Chinese supermarket chain based in the United States

Kam Man Food (金門市場; abbreviated KM Food) is a Chinese supermarket chain with its corporate headquarters in Edison, New Jersey, United States.

Its original location is in Chinatown, New York City. While it has its main store in Manhattan (named "New Kam Man"), it also has locations in Quincy, Massachusetts, Edison, New Jersey and East Hanover, New Jersey. A location in Staten Island, New York, opened in 2005 and closed on October 1, 2006. A location in Dorchester, Massachusetts (named "Kam Man Farmers Market"), opened in 2012 and closed April 22, 2014.

The first Chinese supermarket on the East Coast of the United States, Kam Man opened for business in 1972. Its main store is located at 200 Canal Street, between Mott Street and Mulberry Street, and carries such Asian mainstays as meats and produce, noodles, sauces, frozen foods, ginseng and various herbs.

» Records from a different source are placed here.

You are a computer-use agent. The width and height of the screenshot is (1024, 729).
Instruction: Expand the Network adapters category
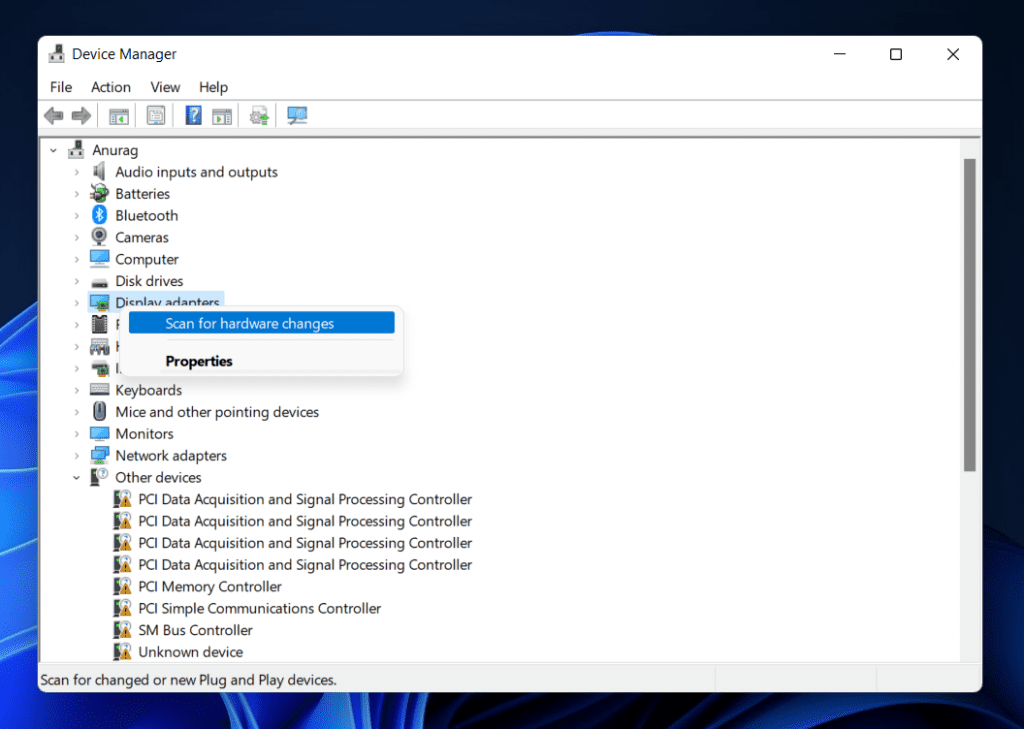[77, 455]
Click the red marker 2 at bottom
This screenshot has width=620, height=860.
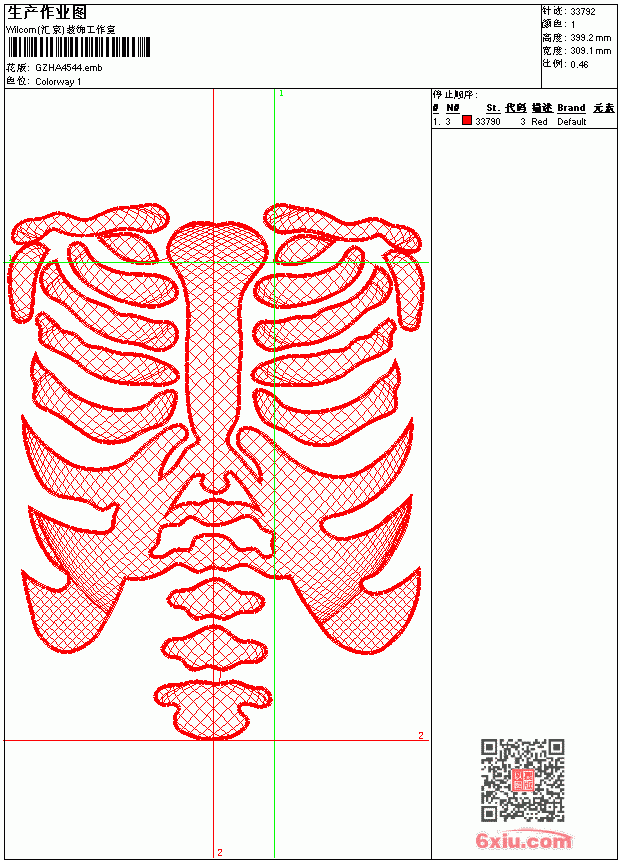[x=220, y=852]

It also has an entire floor dedicated to cooking utensils, Asian ceramics and loose teas.

Its store in Edison, New Jersey, anchors a plaza that also includes a video rental shop, pharmacy, cell phone shop, travel agency, and a branch of the World Journal Bookstore.

Kam Man's expansion into Quincy, Massachusetts, has been the subject of several articles on the growth of New England's Asian American community. Opened in 2003, the Quincy store anchors a mall that includes 40 shops. Kam Man and other Asian-owned businesses are seen as filling a market space catering to affluent suburban Asian Americans unwilling to drive to traditional urban Chinatowns to shop. As of August 2007, the Quincy store was the largest Asian supermarket in New England.